Your task. Copy the following listing line for line, with no changes.

::: Records to process :::

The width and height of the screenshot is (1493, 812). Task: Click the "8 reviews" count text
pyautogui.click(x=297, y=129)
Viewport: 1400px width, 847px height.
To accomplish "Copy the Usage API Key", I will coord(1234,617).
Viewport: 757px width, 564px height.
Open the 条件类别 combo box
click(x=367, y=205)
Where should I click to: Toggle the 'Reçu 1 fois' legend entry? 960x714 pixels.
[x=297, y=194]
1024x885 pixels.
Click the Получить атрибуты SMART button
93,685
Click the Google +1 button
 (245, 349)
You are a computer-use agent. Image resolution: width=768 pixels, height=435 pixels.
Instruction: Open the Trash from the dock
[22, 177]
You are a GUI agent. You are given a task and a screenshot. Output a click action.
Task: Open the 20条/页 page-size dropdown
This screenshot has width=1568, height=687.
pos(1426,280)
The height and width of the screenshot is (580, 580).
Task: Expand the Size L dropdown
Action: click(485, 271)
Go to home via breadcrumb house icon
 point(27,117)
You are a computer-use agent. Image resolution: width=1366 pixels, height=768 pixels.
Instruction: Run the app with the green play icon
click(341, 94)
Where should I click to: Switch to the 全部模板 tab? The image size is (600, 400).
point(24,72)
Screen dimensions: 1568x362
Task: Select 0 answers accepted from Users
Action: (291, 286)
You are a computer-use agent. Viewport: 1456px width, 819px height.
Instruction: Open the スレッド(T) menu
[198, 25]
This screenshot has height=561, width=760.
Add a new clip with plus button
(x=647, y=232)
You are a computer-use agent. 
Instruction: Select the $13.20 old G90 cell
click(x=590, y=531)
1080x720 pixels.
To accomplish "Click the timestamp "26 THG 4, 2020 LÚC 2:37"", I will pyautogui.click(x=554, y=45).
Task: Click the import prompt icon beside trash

:::

Written solution.
The width and height of the screenshot is (1493, 812). Task: Click the "8 reviews" count text
pyautogui.click(x=297, y=129)
Viewport: 1400px width, 847px height.
To accomplish "Copy the Usage API Key", I will coord(1234,617).
Viewport: 757px width, 564px height.
Open the 条件类别 combo box
click(x=367, y=205)
Where should I click to: Toggle the 'Reçu 1 fois' legend entry? 960x714 pixels.
[x=297, y=194]
1024x885 pixels.
Click the Получить атрибуты SMART button
93,685
Click the Google +1 button
 (245, 349)
You are a computer-use agent. Image resolution: width=768 pixels, height=435 pixels.
Instruction: Open the Trash from the dock
[22, 177]
You are a GUI agent. You are given a task and a screenshot. Output a click action.
Task: Open the 20条/页 page-size dropdown
This screenshot has width=1568, height=687.
pos(1426,280)
The height and width of the screenshot is (580, 580).
Task: Expand the Size L dropdown
Action: click(485, 271)
Go to home via breadcrumb house icon
 point(27,117)
You are a computer-use agent. Image resolution: width=1366 pixels, height=768 pixels.
Instruction: Run the app with the green play icon
click(341, 94)
Where should I click to: Switch to the 全部模板 tab? The image size is (600, 400).
point(24,72)
Screen dimensions: 1568x362
Task: Select 0 answers accepted from Users
Action: (291, 286)
You are a computer-use agent. Viewport: 1456px width, 819px height.
Instruction: Open the スレッド(T) menu
[198, 25]
This screenshot has height=561, width=760.
Add a new clip with plus button
(x=647, y=232)
You are a computer-use agent. 
Instruction: Select the $13.20 old G90 cell
click(x=590, y=531)
1080x720 pixels.
To accomplish "Click the timestamp "26 THG 4, 2020 LÚC 2:37"", I will pyautogui.click(x=554, y=45).
Task: Click the import prompt icon beside trash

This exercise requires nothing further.